…comes the eighth installment of the story of the Little Boy who had no gifts.
Perhaps the worst thing about being without gifts is that harrowing moment when even one someone bereft of giftedness suddenly comes face to face with his utter lack of charm, of talent, of hope, even. One may go years without ever recognizing he cannot until, finally, in a crushing moment of absolute karmic catastrophe, the sufferer discovers he was not and is not and is very unlikely ever to be.
Sadly, this never happened for the Little Boy with no gifts. He was so totally without ability that, even when confronted with his ineptitude, he could not see it.
The Little Boy who had no gifts was not more wise because he was simple, nor more worthy because he could not run or throw or catch or sing or dance or lift heavy loads. He was, after all, just someone who had no gifts and was so replete with nothingness he could not see it before him.
"You are really just a big bunch of nothing," Wilbur told him.
"Ah can see that," he said.
"Well, I don't know if you can see it. Even the ability to see you have no ability would hint at ability, or at least consciousness or sentience or something that could be trained," Wilbur moaned at him.
The Little Boy with no gifts was not someone for whom others showed great sympathy or sensitivity. He was the kind of person you wished was not a person at all, so you could deny him his basic constitutional rights, or any claim to Christian charity. The Muslims would have been glad to withhold any of the pillars from him and, in fact, never gave him alms or even prayed for him, as much and as often as they prayed. The Jews disliked him because he seemed to fly in the face of their theory of human perfectionism. They could not see why his annoying presence would bring Messiah.
"Perhaps Elijah would come to Sedar," the rabbis thought, "if the Little Boy with no gifts would just look the other way."

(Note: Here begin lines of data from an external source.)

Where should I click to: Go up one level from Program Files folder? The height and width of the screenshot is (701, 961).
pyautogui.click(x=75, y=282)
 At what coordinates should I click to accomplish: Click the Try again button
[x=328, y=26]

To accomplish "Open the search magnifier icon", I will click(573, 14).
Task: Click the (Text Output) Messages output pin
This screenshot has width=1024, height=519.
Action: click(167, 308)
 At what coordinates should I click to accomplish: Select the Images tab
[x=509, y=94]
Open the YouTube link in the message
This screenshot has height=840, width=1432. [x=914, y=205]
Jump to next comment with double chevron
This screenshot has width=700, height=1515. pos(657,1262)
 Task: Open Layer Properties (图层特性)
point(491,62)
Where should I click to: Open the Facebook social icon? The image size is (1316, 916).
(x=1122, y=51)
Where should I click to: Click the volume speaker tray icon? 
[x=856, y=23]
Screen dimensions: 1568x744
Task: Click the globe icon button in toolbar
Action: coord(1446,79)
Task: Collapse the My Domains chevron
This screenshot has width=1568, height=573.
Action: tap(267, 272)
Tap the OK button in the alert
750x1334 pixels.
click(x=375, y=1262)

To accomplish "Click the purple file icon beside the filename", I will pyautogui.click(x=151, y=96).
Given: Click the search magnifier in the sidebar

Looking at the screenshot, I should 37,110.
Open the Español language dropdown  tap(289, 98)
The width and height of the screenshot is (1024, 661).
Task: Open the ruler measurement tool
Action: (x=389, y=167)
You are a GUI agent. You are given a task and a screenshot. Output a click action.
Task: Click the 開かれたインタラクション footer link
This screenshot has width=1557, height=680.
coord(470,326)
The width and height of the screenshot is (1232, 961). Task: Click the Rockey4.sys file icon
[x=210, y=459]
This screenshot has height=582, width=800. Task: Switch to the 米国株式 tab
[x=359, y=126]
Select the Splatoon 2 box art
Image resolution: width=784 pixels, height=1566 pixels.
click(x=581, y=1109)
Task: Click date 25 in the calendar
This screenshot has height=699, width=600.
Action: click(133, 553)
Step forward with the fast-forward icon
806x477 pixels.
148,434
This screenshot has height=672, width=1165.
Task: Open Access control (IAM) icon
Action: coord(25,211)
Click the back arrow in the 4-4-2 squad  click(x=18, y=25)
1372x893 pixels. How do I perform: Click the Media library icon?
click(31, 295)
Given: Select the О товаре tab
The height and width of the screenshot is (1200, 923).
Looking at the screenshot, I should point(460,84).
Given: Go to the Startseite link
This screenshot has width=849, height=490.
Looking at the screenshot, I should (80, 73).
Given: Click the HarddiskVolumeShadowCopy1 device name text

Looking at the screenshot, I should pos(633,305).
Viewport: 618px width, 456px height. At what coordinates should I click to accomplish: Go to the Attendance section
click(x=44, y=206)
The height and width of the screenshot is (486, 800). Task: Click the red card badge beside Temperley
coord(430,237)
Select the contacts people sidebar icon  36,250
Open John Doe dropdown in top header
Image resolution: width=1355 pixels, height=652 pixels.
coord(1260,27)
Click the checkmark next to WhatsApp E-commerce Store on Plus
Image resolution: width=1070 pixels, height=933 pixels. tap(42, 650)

Evolutionists at first thought he might represent the missing link. When this proved untrue they despaired of finding any value in him. In fact, they began to deny his existence when possible, for he seemed to be an incarnational refutation of Darwinian theory; the race was not evolving. At least, the race did not seem to be going forward in evolution.
Was Darwin wrong? Were the weak destined to rule?
Fortunately, no one around them could define truly the substance of an incarnational refutation, so Darwin's beagle sailed along with ears flapping in the ocean breeze.
"You just mess up everybody's Christmas, don't you?" Wilbur asked one day, in late July, a day so thick with heat the flies could not fly and the sweat could not sweat.
"It ain't Christmas, is it, Wilbur?" the Little Boy asked.
"Wha, ah still got burns on my thumbs from them bottle rahckets momma give me for July fourth," he added and held up his burnt thumbs for Wilbur's inspection, once again.
"It is a figure of speech," Wilbur told him. "It just means you are so messed up you could mess up Christmas."
"Wahl, ah shore don't want to mess up Christmas," the Little Boy said.
"Ah like Christmas," he added and his eyes rolled up in to the top of their respective sockets. He trembled slightly, then roared into convulsions for a solid minute. He closed his eyes, gulped and opened them, one after the other, opening and closing them repeatedly.
"What is the matter with you now?" Wilbur stammered.
"My sad estate scarcely matters," the Little Boy told him, "except as I represent the tendency of man to hate the weak and fear the mad."
"I am, in fact," he added, "the most human of creatures, for we all enter this vale of tears naked, impotent, destined for a long dependency and suited for extreme sorrows."
"Who are you?" Wilbur demanded.
"I am no one and everyone. I am the least of these, the brothers of Christ. I am the intellectual's acquistion of knowledge, his beloved goal and total frustration, knowledge to be recorded during his life and lost to him forever at his death. I am the Psalmist's song, the atheist's stubborn narcissism, the last of my kind and the first of my species," the Little Boy of no talents, the obstacle of Delphis, told him.
"Well, you should be careful about scaring people," Wilbur told him.
"At that point, gentle friend, you are entirely correct," the Little Boy finished. "I should take care of how I frighten others. Providence protect them from being me and any like me."
"Well, you said a mouthful there," Wilbur told him and went off to look for his pipe. He had given up smoking and hidden his pipe from himself so well that, when he would have relapsed, he could not for he could never find his pipe and would not smoke a rolled weed.
"Yes, a mouthful, to be sure," the Little Boy said to himself. Then he shuddered again.